Depois de comer muita poeira na estrada e de alguns discos de sucesso regional, os mineiros do Tianastácia e os gaúchos do Cidadão Quem lançam discos por grandes gravadoras

Silvio Essinger
13/09/2000
Ao contrário do que reza a mitologia, a vida de uma banda de rock não é só sexo e drogas. No Brasil, principalmente, os componentes trabalho e perseverança têm se revelado tão importantes quanto o som, a imagem e a fama. Que o digam os mineiros do Tianastácia e os gaúchos do Cidadão Quem, que chegam ao mercado respectivamente com os discos Tá N4 Boa (EMI) ouvir 30se Soma (Warner) ouvir 30s. Em comum, além do fato de estarem de chegada a gravadoras multi, há um passado de muita ralação – o Tianastácia está há sete anos na estrada, o Cidadão, há dez –, alguns discos por pequenos selos no currículo – cujas músicas foram reembaladas nesses novos lançamentos – e, tragicamente, a perda de bateristas. Cadu, do Tia, se foi em 1997, de causas que a banda prefere não comentar, sendo substituído por Glauco. Já Cau Hafner, que ocupava as baquetas do trio gaúcho, morreu ano passado num acidente de paraquedismo – em seu lugar, entrou Paula Nozari, ex-Defalla. A vida, nos dois casos, seguiu seu curso e cá estão as bandas para mais um round na guerra pelo sucesso.
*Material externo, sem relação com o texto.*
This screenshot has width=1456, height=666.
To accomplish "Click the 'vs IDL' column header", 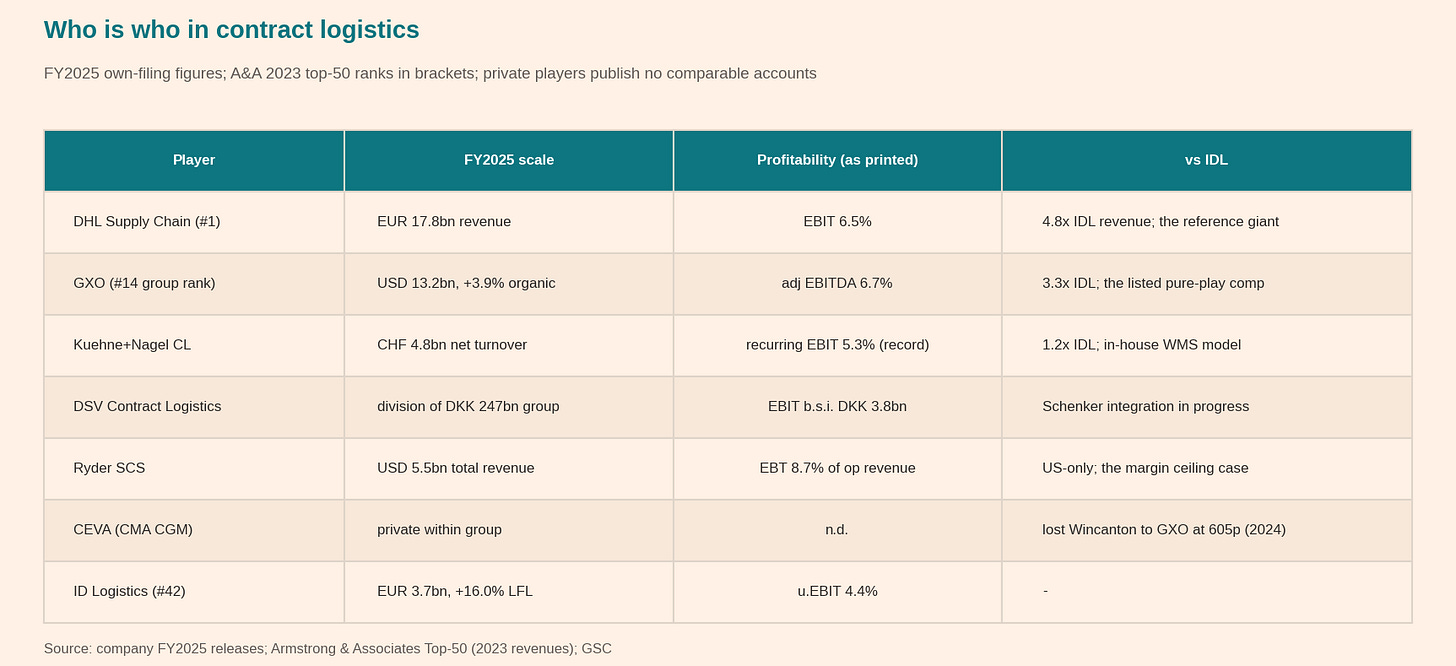I will pyautogui.click(x=1207, y=160).
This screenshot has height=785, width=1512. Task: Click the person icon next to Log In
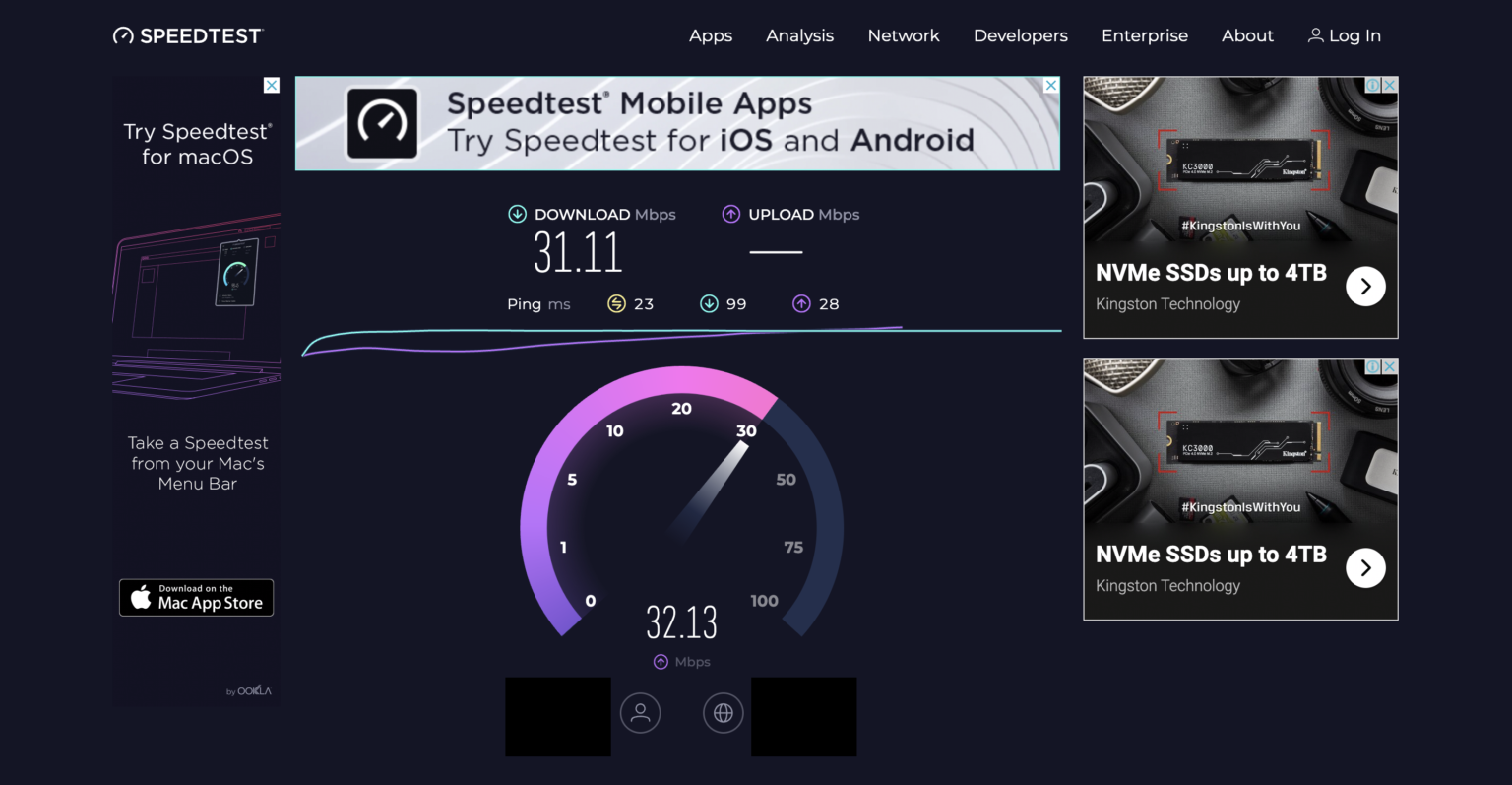pyautogui.click(x=1316, y=34)
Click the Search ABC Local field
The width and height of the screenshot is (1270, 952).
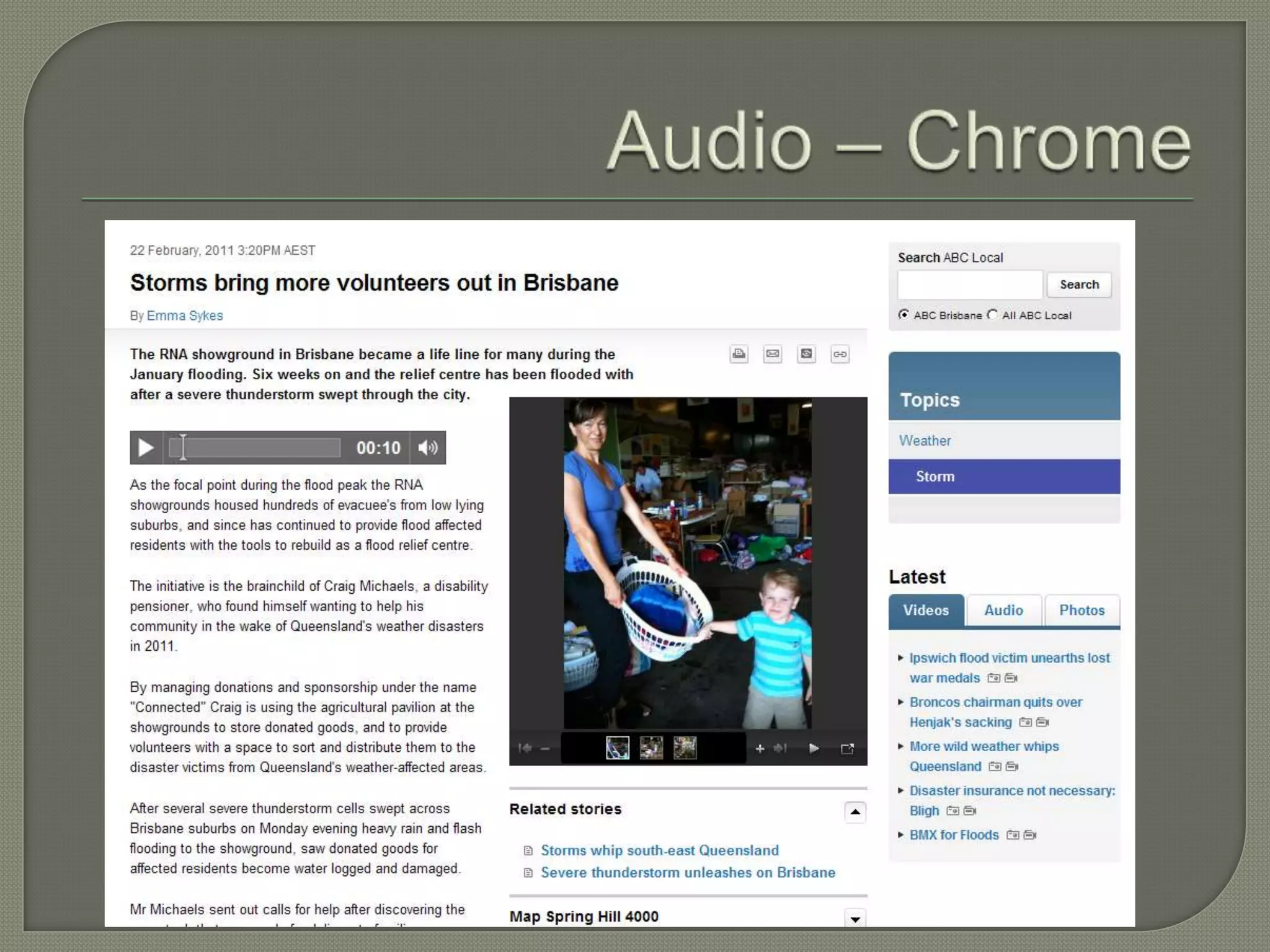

Muitos devem ter tido seu primeiro contato com o Tianastácia duas semanas atrás, na segunda eliminatória do Festival da Música Brasileira. A banda acompanhou o compositor José Carlos Guerreiro na canção Morte no Escadão, uma das classificadas para a final, que se realiza neste sábado. Foi apenas uma das várias etapas na árdua escalada desta banda, que mistura hard rock, folk e ritmos brasileiros. "A gente passou por todo tipo de coisa...", conta o baixista Beto Nastácia.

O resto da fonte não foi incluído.